Badan Penanggulangan Bencana Daerah (BPBD) Kabupaten Jombang melalui Pusat Pengendalian Operasi Penanggulangan Bencana (Pusdalops PB) terus memperkuat upaya peningkatan kesiapsiagaan masyarakat terhadap potensi bencana hidrometeorologi. Salah satu langkah nyata tersebut diwujudkan melalui kegiatan sosialisasi dan simulasi penanggulangan bencana angin puting beliung yang dilaksanakan pada Rabu, 28 Januari 2026, bertempat di MPM Distributor Jombang, Desa Pagerwojo, Kecamatan Perak.

Kegiatan ini diselenggarakan sebagai bentuk edukasi sekaligus latihan praktis guna meningkatkan pemahaman peserta terhadap karakteristik bencana angin kencang yang dapat terjadi secara tiba-tiba, berdurasi singkat, namun memiliki daya rusak tinggi. Wilayah Kabupaten Jombang sendiri termasuk daerah yang memiliki potensi kejadian angin puting beliung, terutama pada masa peralihan musim, sehingga kesiapsiagaan seluruh unsur masyarakat menjadi hal yang sangat penting.

Rangkaian kegiatan dimulai dengan proses registrasi dan pendataan peserta, kemudian dilanjutkan dengan pemaparan materi dasar penanggulangan bencana angin puting beliung oleh tim Pusdalops BPBD Jombang.
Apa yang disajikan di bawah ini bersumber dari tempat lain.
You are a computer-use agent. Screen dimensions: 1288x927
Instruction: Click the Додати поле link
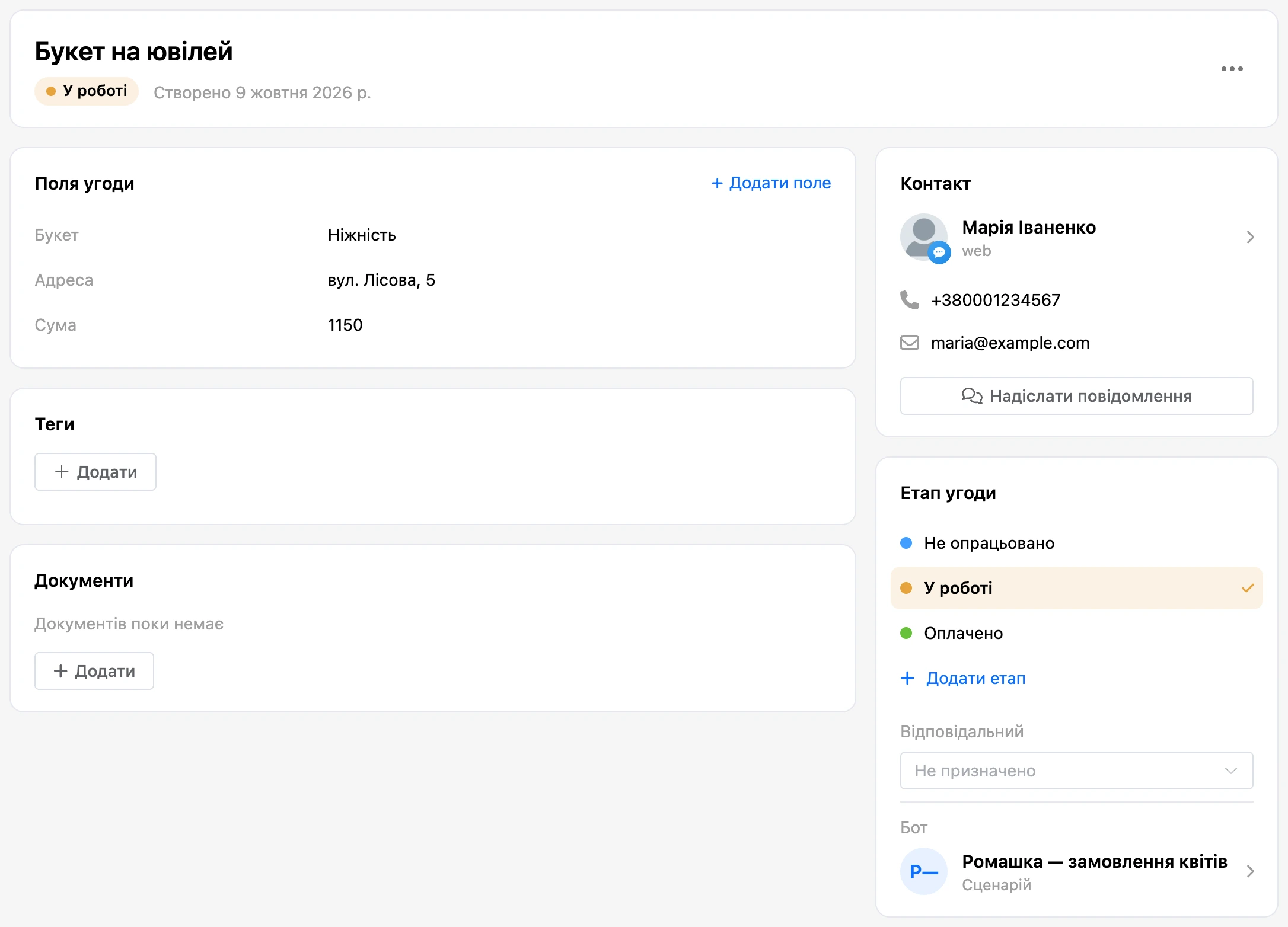coord(771,183)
Materi yang disampaikan mencakup pengenalan tanda-tanda awal terjadinya angin kencang, langkah-langkah penyelamatan diri, prosedur evakuasi, serta pentingnya komunikasi dan koordinasi saat situasi darurat berlangsung.

Tidak hanya penyampaian teori, peserta juga dilibatkan langsung dalam simulasi keadaan darurat. Dalam sesi ini, peserta mempraktikkan skenario penanganan saat terjadi angin puting beliung, mulai dari perlindungan diri di dalam bangunan, pengamanan lingkungan sekitar, hingga prosedur evakuasi aman. Simulasi ini bertujuan membangun refleks kesiapsiagaan sehingga peserta mampu bertindak cepat, tepat, dan tidak panik ketika menghadapi kondisi nyata.
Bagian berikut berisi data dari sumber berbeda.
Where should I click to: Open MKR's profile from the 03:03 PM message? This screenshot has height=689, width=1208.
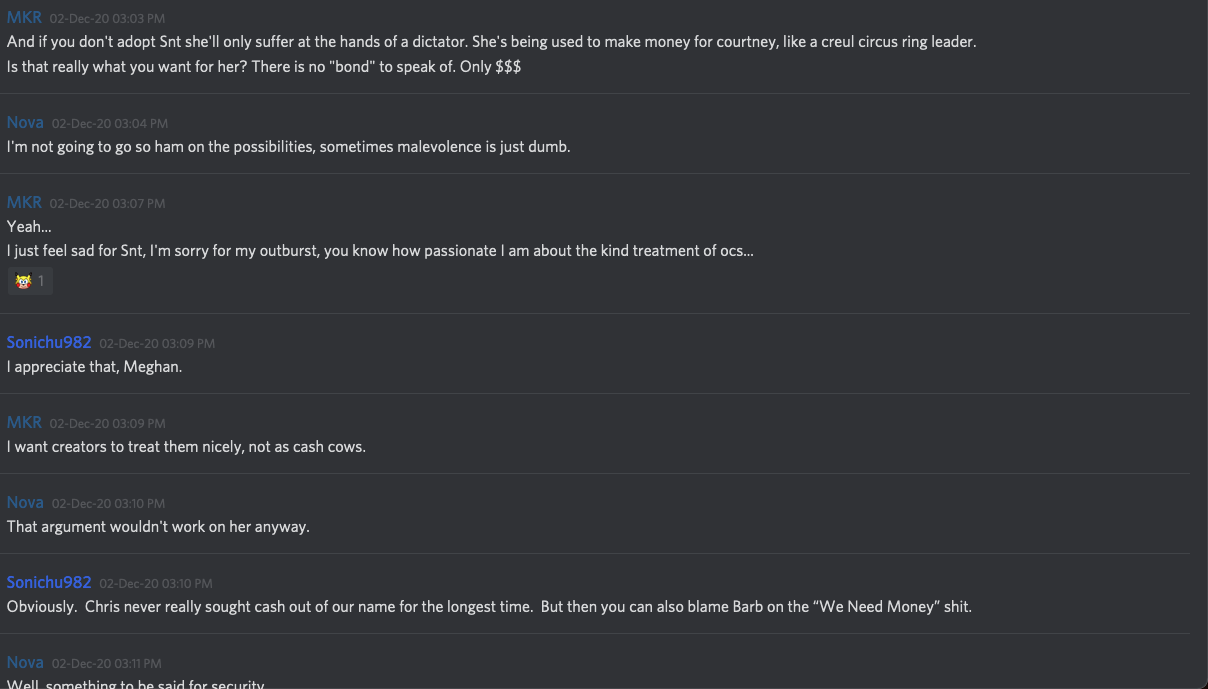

Melalui kegiatan ini, BPBD Jombang menekankan bahwa penanggulangan bencana bukan hanya menjadi tanggung jawab pemerintah, melainkan membutuhkan peran aktif seluruh elemen masyarakat dan dunia usaha. Edukasi berkelanjutan dan latihan simulasi menjadi kunci dalam mengurangi risiko korban jiwa maupun kerugian material akibat bencana.
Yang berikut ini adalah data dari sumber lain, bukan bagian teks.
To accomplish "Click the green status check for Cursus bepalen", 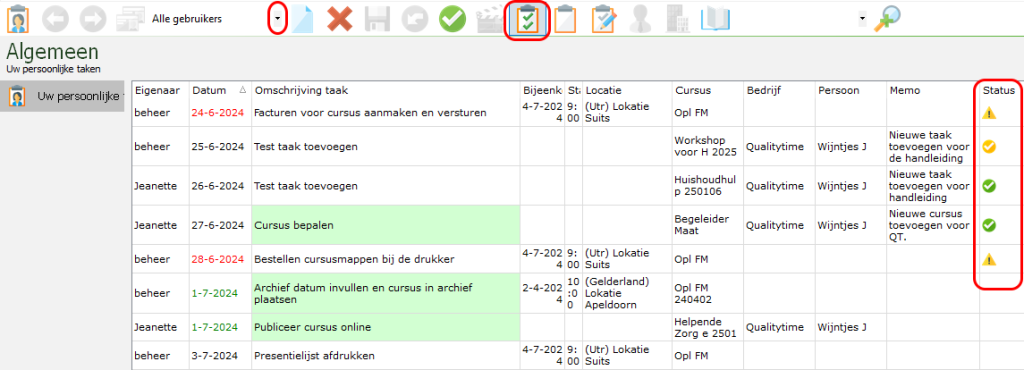I will (x=989, y=225).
Kegiatan berlangsung tertib dan lancar hingga selesai, kemudian ditutup dengan evaluasi singkat sebelum tim Pusdalops PB BPBD Kabupaten Jombang kembali ke markas. Kegiatan ini diharapkan mampu menumbuhkan budaya sadar bencana serta memperkuat ketangguhan masyarakat dalam menghadapi potensi ancaman angin puting beliung di wilayah Kabupaten Jombang.